Aim of the exercise: Nothing but the lines from the one with "Click the user avatar next to 茉卷" through the final line of the entries should appear in the answer, copied exactly and without pictures.

Saved entries:
▬▬▬▬▬▬

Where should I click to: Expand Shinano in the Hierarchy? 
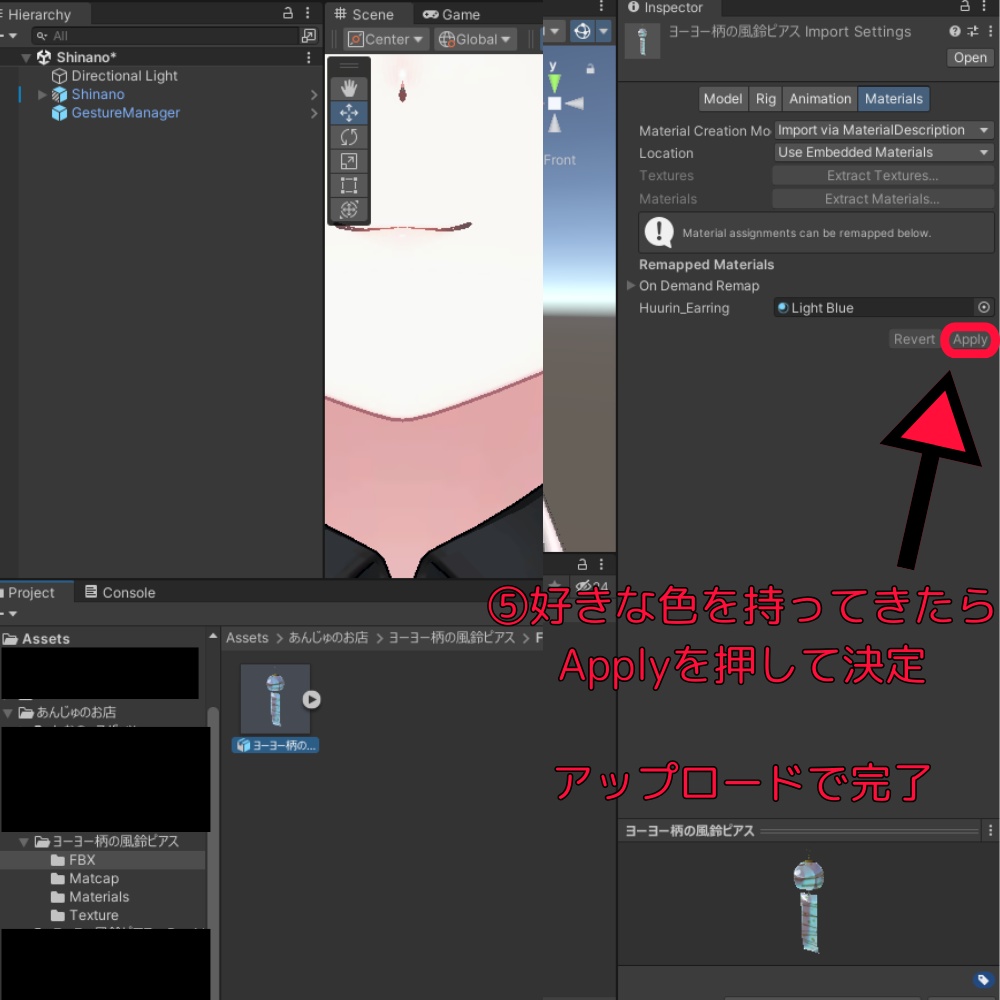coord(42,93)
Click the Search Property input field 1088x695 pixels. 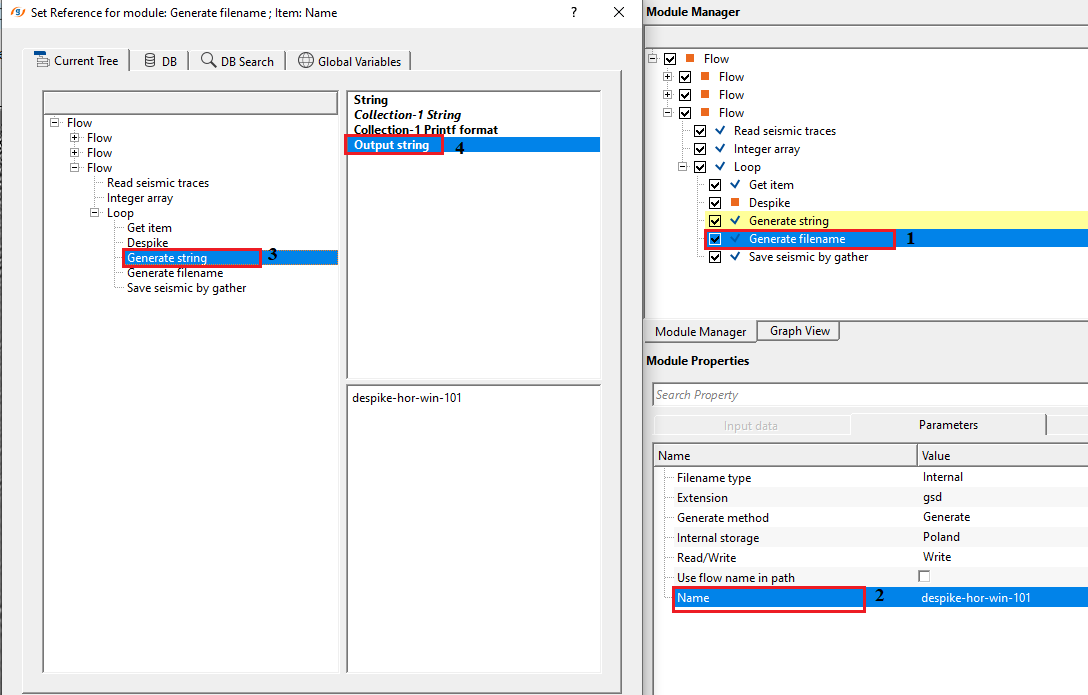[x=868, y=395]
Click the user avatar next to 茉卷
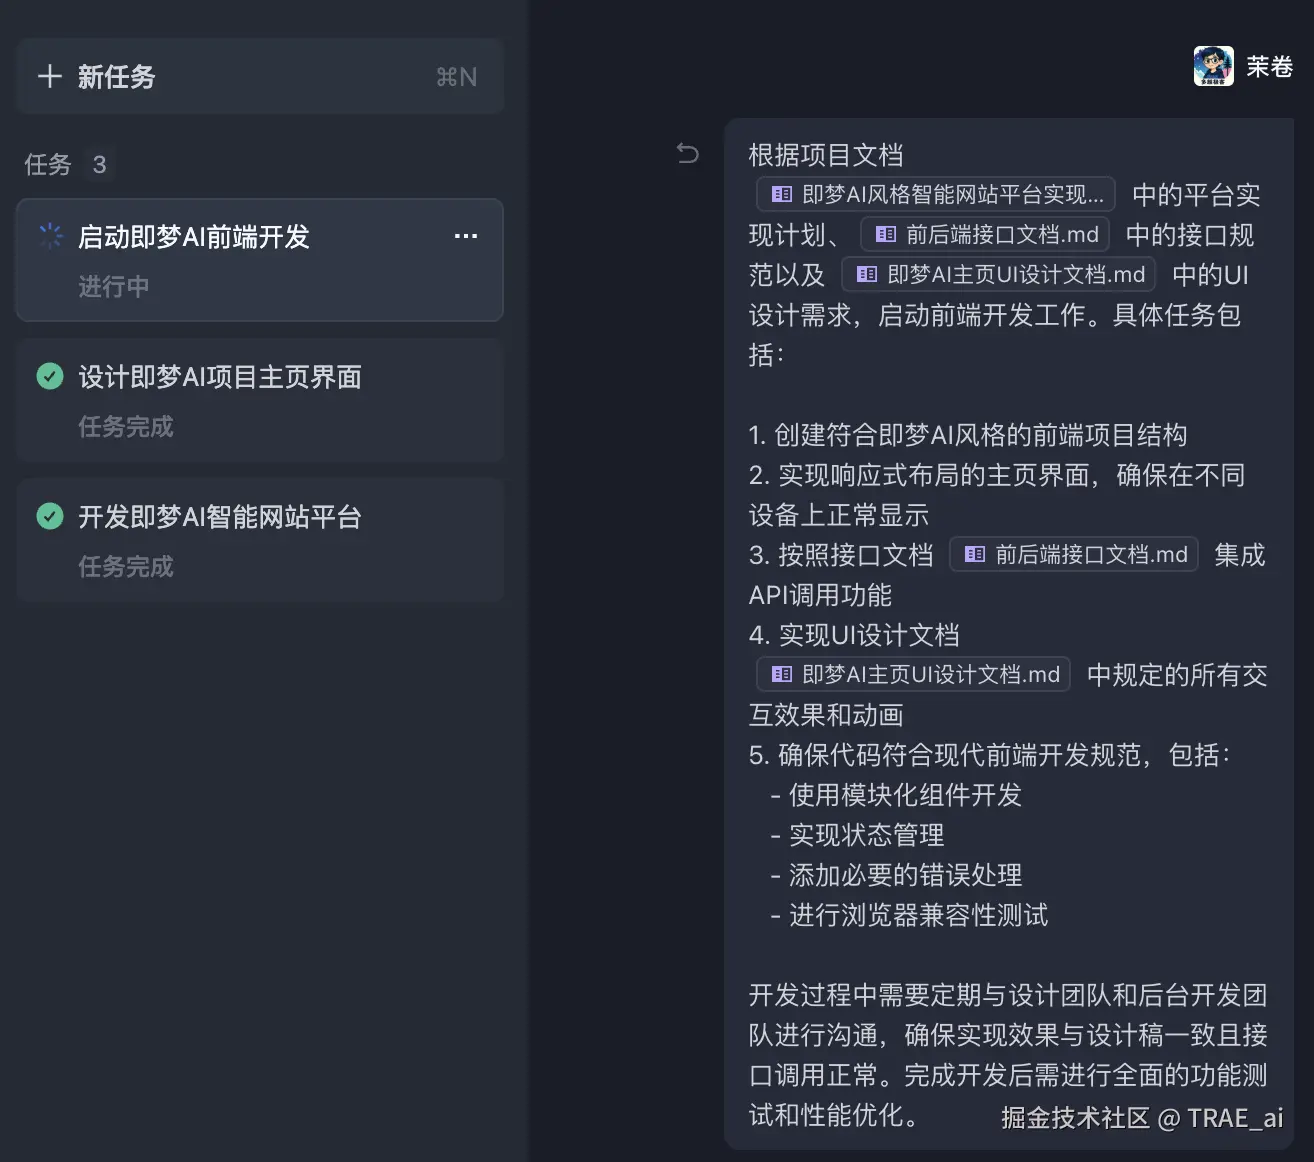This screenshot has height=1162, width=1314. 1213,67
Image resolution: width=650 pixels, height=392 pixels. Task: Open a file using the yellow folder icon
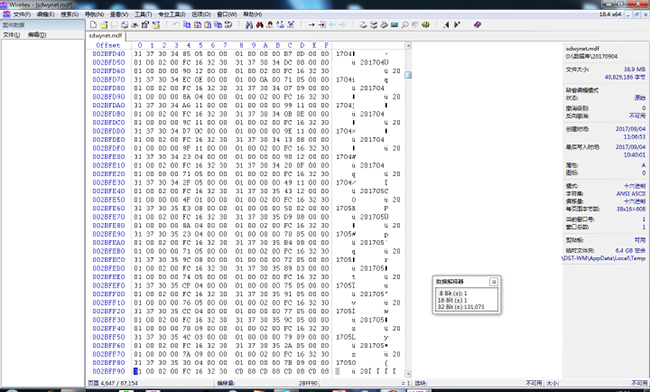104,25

▬▬▬▬▬▬

Task result:
Click the user avatar next to 茉卷
This screenshot has height=1162, width=1314. 1213,67
Image resolution: width=650 pixels, height=392 pixels. Task: Open a file using the yellow folder icon
104,25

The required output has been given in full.